Document section:
%%

Welcome to Part I of our crash course on the formation of the European Union (EU). Each treaty signed between 1948 and 2007 brought Europe one step closer to today’s EU.

Back in the aftermath of World War II, a group of European countries decided that the Dunkirk Treaty of 1947, which the UK and France signed against a possible rebirth of German aggression, needed an additional “mutual defense clause” and so came up with the Treaty of Brussels (1948). That “mutual defense clause” turned out to be the basis upon which the 1954 Paris Conference established the Western European Union (WEU).

In the meantime, the European Coal and Steel Community (ECSC) was implemented as the first international organization based on the principles of supranationalism (i.e., a system where negotiated power is delegated to an authority by governments of member states). Belgium, France, West Germany, Italy, the Netherlands, and Luxembourg signed the 1951 Treaty of Paris.

1957 proved to be a particularly busy year for the European countries. The Rome Treaties of 1957 created both the European Atomic Energy Community (EURATOM) and the European Economic Community (EEC). By this time, everyone had agreed that there were too many “communities” to keep track of so they created The Merger Treaty of 1965. This combined the executive bodies of the ECSC, EURATOM, and EEC into a single institutional structure called the European Communities.

In 1975, TREVI came out of the European Council Summit in Rome. It was an intergovernmental network of national officials from ministries of justice and the interior outside the European Community framework. Ten years later, 26 European countries signed the Schengen Treaty that would jettison the need for passports at their mutual boarders. This open travel policy gave way to the 1986 Single European Act which established an objective for a single market and codified European Political Cooperation (EPC).

Between 1993 and 2009, the European Union (EU) transitioned to a “three-pillar” structure as proposed by the Treaty of Maastricht. The three pillars were the European Communities, the Common Foreign and Security Policy, and the Police and Judicial Co-operation in Criminal Matters. Finally, the 2007 Lisbon Treaty officially made the European Union we see today; it went into effect on December 1, 2009.

One key player in European integration was Jean Monnet, a French political economist and diplomat who served as President of the High Authority of the ECSC. His behind-the-scenes work with American and European governments and influential support of the European unification earned him the unofficial title “Father of Europe.” Although Monnet was never elected to public office, he was named patron of the 1980–1981 academic year at the College of Europe in honor of his accomplishments.

%%

Information supplied:
%%

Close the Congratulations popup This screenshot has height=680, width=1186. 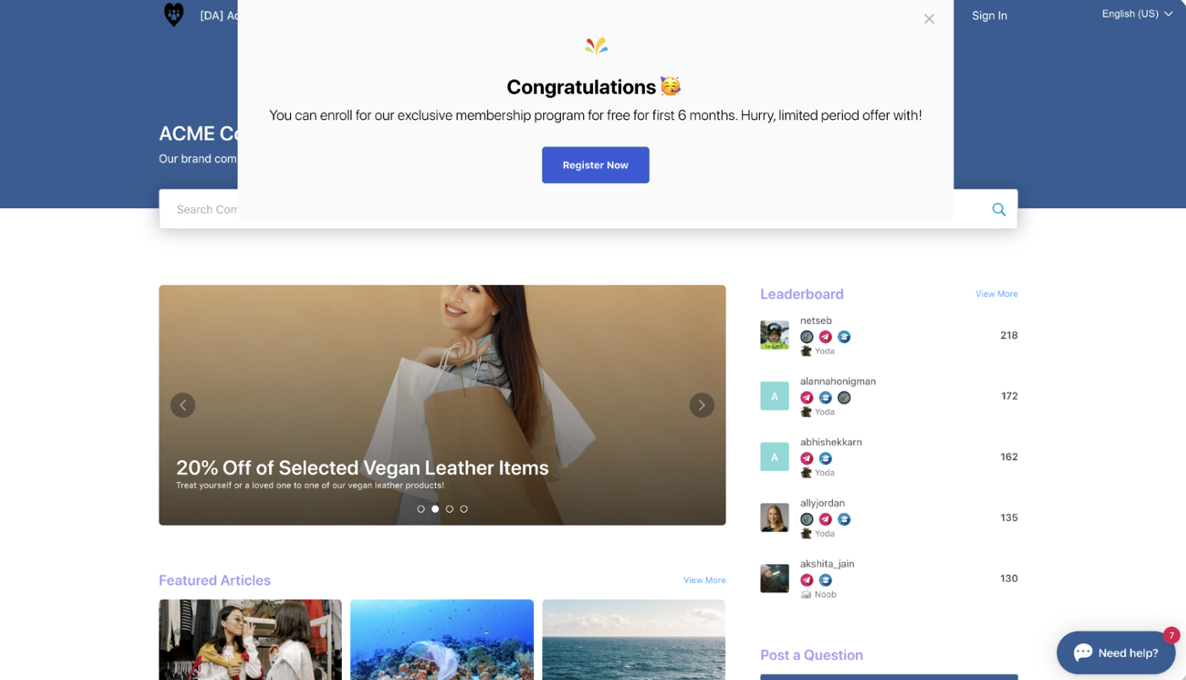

%%

What is needed: Can you rewrite the passage on EU treaties between "Back in the" and "European Union (WEU).", inclusive, swapping "Treaty of Brussels" for "Brussels Pact"? The data has no connection to the passage on EU treaties.

The answer:
Back in the aftermath of World War II, a group of European countries decided that the Dunkirk Treaty of 1947, which the UK and France signed against a possible rebirth of German aggression, needed an additional “mutual defense clause” and so came up with the Brussels Pact (1948). That “mutual defense clause” turned out to be the basis upon which the 1954 Paris Conference established the Western European Union (WEU).